To coincide with the launch of UK National Coding Week, leading Coding Bootcamp Makers published the average starting salaries of their software engineering graduates since 2015.
The analysis, which includes over 450 alumni of Makers, showed that upon completion of their vocational training, software developers are fetching on average £32,500 a year.
This competitive pay packet is more than the median starting salary for UK university graduates, which, according to the recent High Fliers report, “The Graduate Market in 2019”, comes out at around £30,000 – and this is for the highest earning positions.
Makers’ analysis also suggests that women software developers earn more than their male counterparts after graduation.
So far in 2019, women software developers trained at Makers were offered an average starting salary of £34,000 per annum, 11% higher than four years ago, and 7% more than their male peers, who earn £32,000 per annum.
According to the co-founder and CEO of Makers, Evgeny Shadchnev, creating a diverse digital workforce has become a core focus for many companies, leading to a greater demand – and higher salary package – for women software engineers.
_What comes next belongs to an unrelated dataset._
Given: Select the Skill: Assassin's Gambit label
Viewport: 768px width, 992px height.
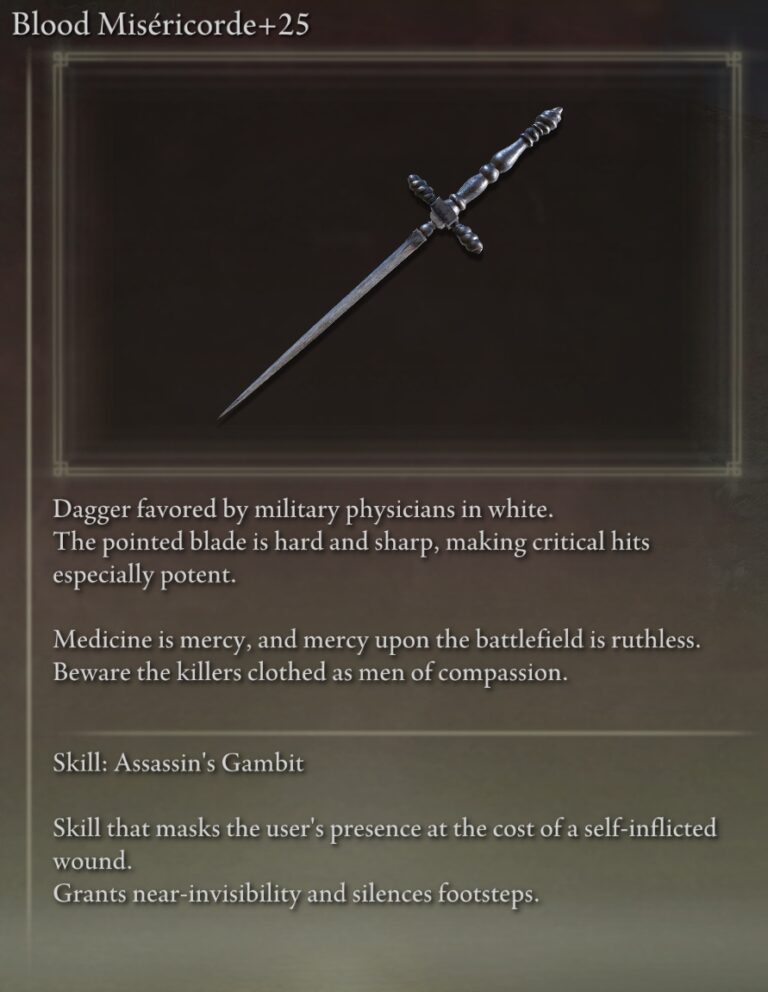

“Coding skills are highly sought after across the UK, as businesses become more entwined in the global digital economy. Employers are also looking for a talent pool that is reflective of the diversity of the customers they aim to serve. Male coders may still dominate the workforce, but a premium has been placed on also attracting more women to join the world’s most exciting companies, and to play a role in shaping a more inclusive digital economy. This helps to explain why our female engineers have been entering the workforce with higher salaries than male graduates.”
“We are proud to be in a position where we are successfully training the next generation of women developers and doing our part to close the gender divide in tech, but we need to do more to level the playing field and advance women to the top of the tech sector. However, we also believe that gender equality in pay should begin upon graduation and that people should be able to progress in their careers – and earn the same salary regardless of gender – if they are doing the same job.”
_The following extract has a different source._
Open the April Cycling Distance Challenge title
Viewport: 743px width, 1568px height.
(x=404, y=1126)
Makers has been at the forefront of vocational training for the digital economy. As the UK’s first and leading software coding bootcamp, it has trained over 1600 people since it opened its doors in 2014, and has been successful in attracting students from diverse backgrounds. 35% of its alumni are women, twice the national average.
More work needs to be done, however, to ensure that the gender pay gap does not widen as men and women continue along their career path.
Whilst women are beg their coding careers with higher salaries, male coders start to earn more once on the job. Key takeaways from Makers analysis reveals:
Women are earning more at a Junior level than men – £32k men, £34k women. By mid-level (on average it takes 3 years to get to this level), men are earning more than women – £51.5k men, £48k women. At senior level (on average it takes four years to get to this level), men are earning more than women – £72k men, £62k women.
Claudia Harris, Chair at Makers and CEO of Careers Enterprise Company said:
Women software engineers know what a great career this is. Now we also have proof that it is fairly remunerated – at least at the beginning.
Software engineering is a profession shaping all aspects of our lives. More women working in this space is good for women and good for society. Hopefully these findings cut through and provide a strong signal to women considering this path that software engineering is an attractive career not just in terms of the content but also remuneration.
What this analysis also highlights is that more work is needed to ensure equality in progression and the importance of measures such as rigorous HR processes, support for female talent, training around unconscious bias and strong board level focus on diversity throughout an organisation.